__WHAT TO WORK ON__:
Print the material below word for word, starting at the line that contains "Uncheck us-west-2 (Oregon) region" and continuing through the final line of the material.
◇ ◇ ◇ ◇ ◇
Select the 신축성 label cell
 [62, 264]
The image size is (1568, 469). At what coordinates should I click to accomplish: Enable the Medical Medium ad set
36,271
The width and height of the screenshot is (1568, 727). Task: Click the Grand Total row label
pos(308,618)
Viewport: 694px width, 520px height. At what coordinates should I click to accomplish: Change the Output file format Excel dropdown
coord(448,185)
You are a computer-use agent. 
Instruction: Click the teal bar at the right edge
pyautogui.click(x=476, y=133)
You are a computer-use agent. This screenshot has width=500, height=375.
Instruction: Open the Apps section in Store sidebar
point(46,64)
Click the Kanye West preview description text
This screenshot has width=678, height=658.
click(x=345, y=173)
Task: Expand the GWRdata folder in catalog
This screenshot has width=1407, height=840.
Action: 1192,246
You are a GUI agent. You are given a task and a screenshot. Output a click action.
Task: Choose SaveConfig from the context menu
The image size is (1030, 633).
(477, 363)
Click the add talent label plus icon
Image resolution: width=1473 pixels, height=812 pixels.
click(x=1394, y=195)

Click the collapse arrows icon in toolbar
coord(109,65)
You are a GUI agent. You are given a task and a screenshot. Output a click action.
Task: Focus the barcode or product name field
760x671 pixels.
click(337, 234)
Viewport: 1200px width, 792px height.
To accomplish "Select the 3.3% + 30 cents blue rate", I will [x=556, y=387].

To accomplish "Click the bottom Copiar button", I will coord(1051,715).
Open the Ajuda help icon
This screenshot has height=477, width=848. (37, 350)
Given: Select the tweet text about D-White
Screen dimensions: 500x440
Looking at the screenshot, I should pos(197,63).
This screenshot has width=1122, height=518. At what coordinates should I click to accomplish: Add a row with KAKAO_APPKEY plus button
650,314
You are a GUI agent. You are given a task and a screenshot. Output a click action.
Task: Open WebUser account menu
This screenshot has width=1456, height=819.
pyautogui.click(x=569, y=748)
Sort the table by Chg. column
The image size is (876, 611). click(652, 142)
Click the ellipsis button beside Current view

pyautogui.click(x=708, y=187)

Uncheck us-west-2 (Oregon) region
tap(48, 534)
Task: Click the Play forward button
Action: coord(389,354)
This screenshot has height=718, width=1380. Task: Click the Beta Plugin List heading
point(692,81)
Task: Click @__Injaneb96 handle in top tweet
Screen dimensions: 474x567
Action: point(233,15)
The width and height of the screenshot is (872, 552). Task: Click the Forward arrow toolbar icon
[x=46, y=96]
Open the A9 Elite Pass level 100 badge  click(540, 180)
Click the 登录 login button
◇ ◇ ◇ ◇ ◇
__EXERCISE ANSWER__:
Uncheck us-west-2 (Oregon) region
tap(48, 534)
Task: Click the Play forward button
Action: coord(389,354)
This screenshot has height=718, width=1380. Task: Click the Beta Plugin List heading
point(692,81)
Task: Click @__Injaneb96 handle in top tweet
Screen dimensions: 474x567
Action: point(233,15)
The width and height of the screenshot is (872, 552). Task: Click the Forward arrow toolbar icon
[x=46, y=96]
Open the A9 Elite Pass level 100 badge  click(540, 180)
Click the 登录 login button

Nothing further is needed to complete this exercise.